• **EXERCISE REQUIREMENTS**
Copy the data below verbatim, keeping every line intact and in its original order.
Begin RECORD EXTRACTS
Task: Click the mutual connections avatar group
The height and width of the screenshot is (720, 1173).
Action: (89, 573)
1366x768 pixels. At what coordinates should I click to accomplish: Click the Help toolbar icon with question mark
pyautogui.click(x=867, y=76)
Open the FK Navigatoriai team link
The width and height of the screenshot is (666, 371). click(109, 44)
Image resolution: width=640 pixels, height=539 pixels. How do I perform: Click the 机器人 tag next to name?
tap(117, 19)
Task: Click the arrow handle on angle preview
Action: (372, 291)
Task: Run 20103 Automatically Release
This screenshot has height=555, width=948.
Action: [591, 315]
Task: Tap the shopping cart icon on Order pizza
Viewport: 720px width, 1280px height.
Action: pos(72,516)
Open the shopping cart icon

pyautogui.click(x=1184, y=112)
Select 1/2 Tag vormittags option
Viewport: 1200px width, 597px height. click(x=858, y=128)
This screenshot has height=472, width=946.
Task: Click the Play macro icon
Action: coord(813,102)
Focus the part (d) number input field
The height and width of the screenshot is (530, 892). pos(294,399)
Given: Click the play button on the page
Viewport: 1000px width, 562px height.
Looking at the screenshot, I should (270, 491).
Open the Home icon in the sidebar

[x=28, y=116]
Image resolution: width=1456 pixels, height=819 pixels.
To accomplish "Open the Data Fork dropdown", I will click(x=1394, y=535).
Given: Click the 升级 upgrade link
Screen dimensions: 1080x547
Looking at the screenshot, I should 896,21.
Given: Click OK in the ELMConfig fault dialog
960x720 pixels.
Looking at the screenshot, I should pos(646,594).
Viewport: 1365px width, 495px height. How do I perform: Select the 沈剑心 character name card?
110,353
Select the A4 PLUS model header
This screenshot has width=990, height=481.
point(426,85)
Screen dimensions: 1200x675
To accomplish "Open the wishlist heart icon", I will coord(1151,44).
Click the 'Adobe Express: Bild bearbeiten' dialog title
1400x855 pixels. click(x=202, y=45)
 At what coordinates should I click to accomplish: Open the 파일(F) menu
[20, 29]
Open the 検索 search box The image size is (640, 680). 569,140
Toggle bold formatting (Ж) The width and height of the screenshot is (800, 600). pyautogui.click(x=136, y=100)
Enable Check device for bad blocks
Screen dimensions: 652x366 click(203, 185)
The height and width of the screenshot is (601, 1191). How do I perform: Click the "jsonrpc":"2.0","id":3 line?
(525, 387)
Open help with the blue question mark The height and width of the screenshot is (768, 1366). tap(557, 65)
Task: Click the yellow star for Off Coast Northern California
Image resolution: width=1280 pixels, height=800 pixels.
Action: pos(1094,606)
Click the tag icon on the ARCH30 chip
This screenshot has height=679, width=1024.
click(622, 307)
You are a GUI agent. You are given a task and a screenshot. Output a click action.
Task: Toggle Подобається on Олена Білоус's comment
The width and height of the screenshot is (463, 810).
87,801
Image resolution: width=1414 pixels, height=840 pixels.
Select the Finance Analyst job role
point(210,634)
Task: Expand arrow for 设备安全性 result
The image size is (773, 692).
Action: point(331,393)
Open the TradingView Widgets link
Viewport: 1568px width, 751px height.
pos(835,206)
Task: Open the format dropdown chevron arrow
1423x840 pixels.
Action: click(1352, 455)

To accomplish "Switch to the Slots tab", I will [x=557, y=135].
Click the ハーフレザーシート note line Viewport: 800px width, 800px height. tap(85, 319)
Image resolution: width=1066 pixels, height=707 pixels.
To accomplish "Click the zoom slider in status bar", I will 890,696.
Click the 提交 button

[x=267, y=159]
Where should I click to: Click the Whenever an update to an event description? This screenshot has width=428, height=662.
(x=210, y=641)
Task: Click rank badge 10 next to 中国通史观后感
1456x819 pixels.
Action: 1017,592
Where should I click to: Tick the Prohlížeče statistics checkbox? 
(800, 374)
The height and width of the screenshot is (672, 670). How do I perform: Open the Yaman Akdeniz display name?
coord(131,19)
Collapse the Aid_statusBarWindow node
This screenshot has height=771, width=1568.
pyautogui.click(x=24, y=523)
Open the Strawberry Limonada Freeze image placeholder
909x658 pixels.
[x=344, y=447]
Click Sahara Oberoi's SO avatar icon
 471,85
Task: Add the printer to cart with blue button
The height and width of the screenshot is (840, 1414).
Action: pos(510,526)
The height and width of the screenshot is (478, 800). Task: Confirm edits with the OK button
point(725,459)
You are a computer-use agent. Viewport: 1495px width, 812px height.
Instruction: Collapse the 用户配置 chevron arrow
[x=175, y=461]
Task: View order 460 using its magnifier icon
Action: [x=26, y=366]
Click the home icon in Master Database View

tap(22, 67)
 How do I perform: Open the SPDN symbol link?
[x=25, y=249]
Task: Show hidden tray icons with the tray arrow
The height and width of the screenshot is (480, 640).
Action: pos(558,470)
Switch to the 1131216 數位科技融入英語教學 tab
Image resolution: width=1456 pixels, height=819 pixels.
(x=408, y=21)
End RECORD EXTRACTS
• **FINISHED EXERCISE**
Task: Click the mutual connections avatar group
The height and width of the screenshot is (720, 1173).
Action: (89, 573)
1366x768 pixels. At what coordinates should I click to accomplish: Click the Help toolbar icon with question mark
pyautogui.click(x=867, y=76)
Open the FK Navigatoriai team link
The width and height of the screenshot is (666, 371). click(109, 44)
Image resolution: width=640 pixels, height=539 pixels. How do I perform: Click the 机器人 tag next to name?
tap(117, 19)
Task: Click the arrow handle on angle preview
Action: (372, 291)
Task: Run 20103 Automatically Release
This screenshot has height=555, width=948.
Action: [591, 315]
Task: Tap the shopping cart icon on Order pizza
Viewport: 720px width, 1280px height.
Action: pos(72,516)
Open the shopping cart icon

pyautogui.click(x=1184, y=112)
Select 1/2 Tag vormittags option
Viewport: 1200px width, 597px height. click(x=858, y=128)
This screenshot has height=472, width=946.
Task: Click the Play macro icon
Action: coord(813,102)
Focus the part (d) number input field
The height and width of the screenshot is (530, 892). pos(294,399)
Given: Click the play button on the page
Viewport: 1000px width, 562px height.
Looking at the screenshot, I should (270, 491).
Open the Home icon in the sidebar

[x=28, y=116]
Image resolution: width=1456 pixels, height=819 pixels.
To accomplish "Open the Data Fork dropdown", I will click(x=1394, y=535).
Given: Click the 升级 upgrade link
Screen dimensions: 1080x547
Looking at the screenshot, I should 896,21.
Given: Click OK in the ELMConfig fault dialog
960x720 pixels.
Looking at the screenshot, I should pos(646,594).
Viewport: 1365px width, 495px height. How do I perform: Select the 沈剑心 character name card?
110,353
Select the A4 PLUS model header
This screenshot has width=990, height=481.
point(426,85)
Screen dimensions: 1200x675
To accomplish "Open the wishlist heart icon", I will coord(1151,44).
Click the 'Adobe Express: Bild bearbeiten' dialog title
1400x855 pixels. click(x=202, y=45)
 At what coordinates should I click to accomplish: Open the 파일(F) menu
[20, 29]
Open the 検索 search box The image size is (640, 680). 569,140
Toggle bold formatting (Ж) The width and height of the screenshot is (800, 600). pyautogui.click(x=136, y=100)
Enable Check device for bad blocks
Screen dimensions: 652x366 click(203, 185)
The height and width of the screenshot is (601, 1191). How do I perform: Click the "jsonrpc":"2.0","id":3 line?
(525, 387)
Open help with the blue question mark The height and width of the screenshot is (768, 1366). tap(557, 65)
Task: Click the yellow star for Off Coast Northern California
Image resolution: width=1280 pixels, height=800 pixels.
Action: pos(1094,606)
Click the tag icon on the ARCH30 chip
This screenshot has height=679, width=1024.
click(622, 307)
You are a GUI agent. You are given a task and a screenshot. Output a click action.
Task: Toggle Подобається on Олена Білоус's comment
The width and height of the screenshot is (463, 810).
87,801
Image resolution: width=1414 pixels, height=840 pixels.
Select the Finance Analyst job role
point(210,634)
Task: Expand arrow for 设备安全性 result
The image size is (773, 692).
Action: point(331,393)
Open the TradingView Widgets link
Viewport: 1568px width, 751px height.
pos(835,206)
Task: Open the format dropdown chevron arrow
1423x840 pixels.
Action: click(1352, 455)

To accomplish "Switch to the Slots tab", I will [x=557, y=135].
Click the ハーフレザーシート note line Viewport: 800px width, 800px height. tap(85, 319)
Image resolution: width=1066 pixels, height=707 pixels.
To accomplish "Click the zoom slider in status bar", I will 890,696.
Click the 提交 button

[x=267, y=159]
Where should I click to: Click the Whenever an update to an event description? This screenshot has width=428, height=662.
(x=210, y=641)
Task: Click rank badge 10 next to 中国通史观后感
1456x819 pixels.
Action: 1017,592
Where should I click to: Tick the Prohlížeče statistics checkbox? 
(800, 374)
The height and width of the screenshot is (672, 670). How do I perform: Open the Yaman Akdeniz display name?
coord(131,19)
Collapse the Aid_statusBarWindow node
This screenshot has height=771, width=1568.
pyautogui.click(x=24, y=523)
Open the Strawberry Limonada Freeze image placeholder
909x658 pixels.
[x=344, y=447]
Click Sahara Oberoi's SO avatar icon
 471,85
Task: Add the printer to cart with blue button
The height and width of the screenshot is (840, 1414).
Action: pos(510,526)
The height and width of the screenshot is (478, 800). Task: Confirm edits with the OK button
point(725,459)
You are a computer-use agent. Viewport: 1495px width, 812px height.
Instruction: Collapse the 用户配置 chevron arrow
[x=175, y=461]
Task: View order 460 using its magnifier icon
Action: [x=26, y=366]
Click the home icon in Master Database View

tap(22, 67)
 How do I perform: Open the SPDN symbol link?
[x=25, y=249]
Task: Show hidden tray icons with the tray arrow
The height and width of the screenshot is (480, 640).
Action: pos(558,470)
Switch to the 1131216 數位科技融入英語教學 tab
Image resolution: width=1456 pixels, height=819 pixels.
(x=408, y=21)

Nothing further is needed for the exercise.